Alors Aoustin s’occupa sur-le-champ de se procurer dans le voisinage un chaland un peu grand, plus stable que son ordinaire chaland de chasse. Le voisin Richard en possédait un de la dimension qui convenait et ne fit aucune difficulté de le prêter. On assécha le fond en le bouchonnant avec de la paille, on étendit une couche de rau, et le blin conduit par Aoustin s’en vint glisser devant le montoir du courtil. Les femmes apportèrent le balluchon de linge protégé dans un morceau de voilure, ainsi que des couvertures pour le froid. On enfouit le tout dans la cabane de devant, et Théotiste, à son tour, fut amenée par l’allée du verger, tout lentement, aux bras de sa mère et d’une voisine. Elle parlait d’aller ramasser les œufs des courlis. Quand, bien enveloppée dans son châle, elle fut assise sur le bouttereau, elle cessa de porter attention à ce qui se faisait ou disait, et avec une grande fixité, se mit à contempler les lointains brumeux de la Brière.
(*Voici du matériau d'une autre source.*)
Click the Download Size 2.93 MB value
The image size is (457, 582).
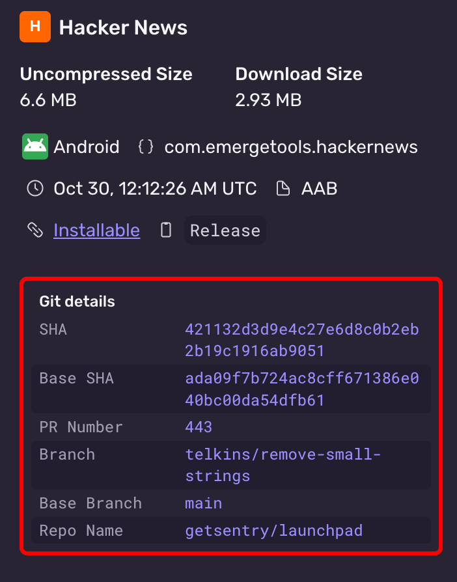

Tout était paré. Aoustin, debout à son poste, sa gaffe passée dans son anneau. Lui non plus ne regardait personne. Puis, au milieu de l’émotion, comme du silence de tous ceux-là qui, de derrière les paillets voisins, assistaient à ce départ, muet et sévère, il démarra avec lenteur. Il semblait emporter un mulon précieux.

Alors, l’Aoustine, éclatant en sanglots, fit un grand signe de croix, qui, même lorsqu’il fut achevé, eut l’air de demeurer longtemps visible sur la chalandière ; tandis que le bateau s’éloignait, sans autre mouvement à son bord que celui de la longue perche qui montait et descendait.

Ils s’en allaient. Aoustin poussait vite. Mais ses pensées alourdissaient étrangement son bagage.

« Tu as voulu arrêter les événements, mais les événements avaient la consigne de poursuivre ! »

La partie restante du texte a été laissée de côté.